There have already been countless stories and opinions written about the lack of outrage in the media about this story, and as appalling as that is, the more interesting aspect of this story is the justification and desensitization that the employees and nurses in the Gosnell clinic had to go through to rationalize the murders being committed.
Workers called the fetal corpses “specimens,” and described the neck snipping as necessary to ensure “fetal demise.” The aborted babies were dehumanized; one worker described the cries of one child as “alien.”
To try to paint the entire pro-abortion rights movement with the brush of one clearly sick and homicidal individual would be irresponsible, but the moral contortion necessary to justify Gosnell’s horrific acts is the same moral contortion necessary to justify the pro-abortion rights position generally. The penchant for Orwellian euphemisms to describe the often horrific process of abortion is a common thread throughout the movement.
Whether it’s “specimens” or “products of conception,” whether it’s “fetal demise” or “termination of the pregnancy,” the use of sunny language to cast shadows over the dark details of abortion is widespread.

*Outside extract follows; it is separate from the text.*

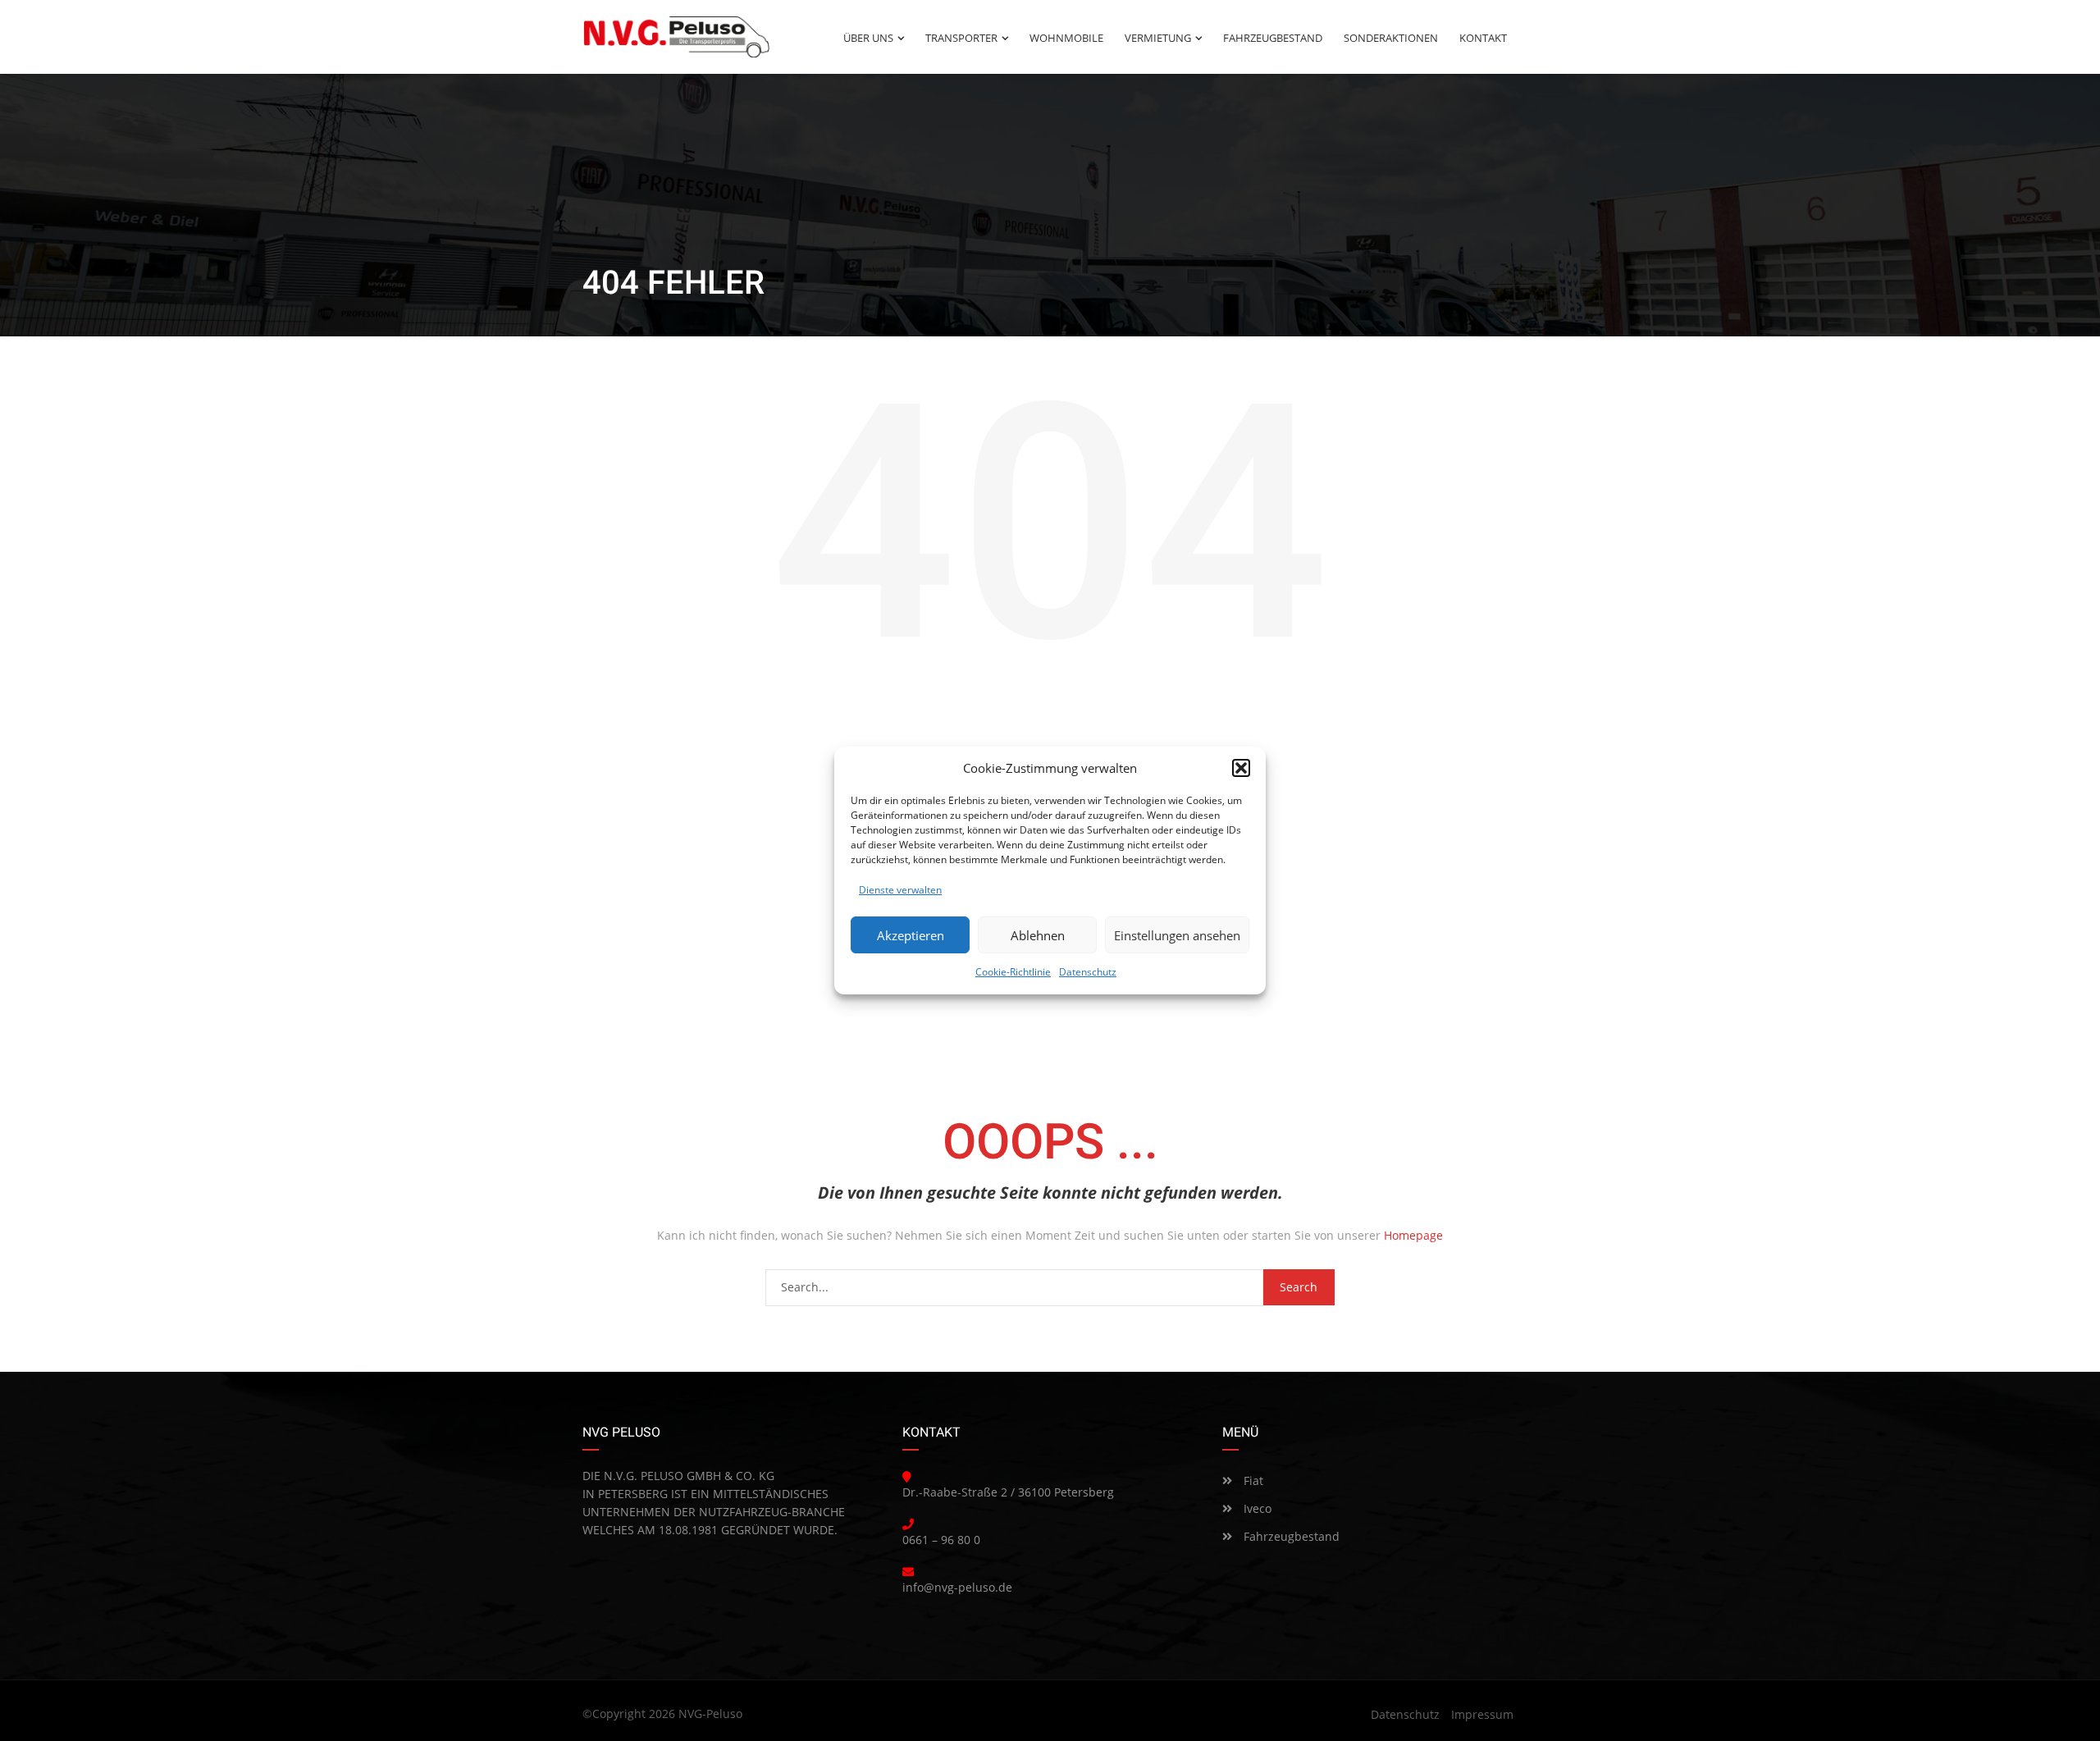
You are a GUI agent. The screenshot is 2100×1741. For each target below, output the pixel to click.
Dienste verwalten (900, 890)
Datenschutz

I’ve touched before on the illiberal nature of the “pro-choice” position, how viewing the unborn as somehow not human or less than human is a necessary moral assumption to make in deciding that the mother has the right to terminate her child’s life under any kind of circumstance.
The idea that some humans are less deserving of basic human rights than others has lead to some of the largest atrocities in human history. The good news is that those ideas never win out in the long run; as societies becomes more enlightened they tend to realize the immoral nature of treating some as less than others.
Sooner or later people will wake up and realize that without a strong protection of the right to life, protections for all other rights are rendered meaningless. And once this becomes widely known, once people recognize how the central liberal tenet of “all men are created equal” doesn’t mesh well with the right to abortion, the tide will turn.
Keene is a junior majoring in political science, economics and public policy.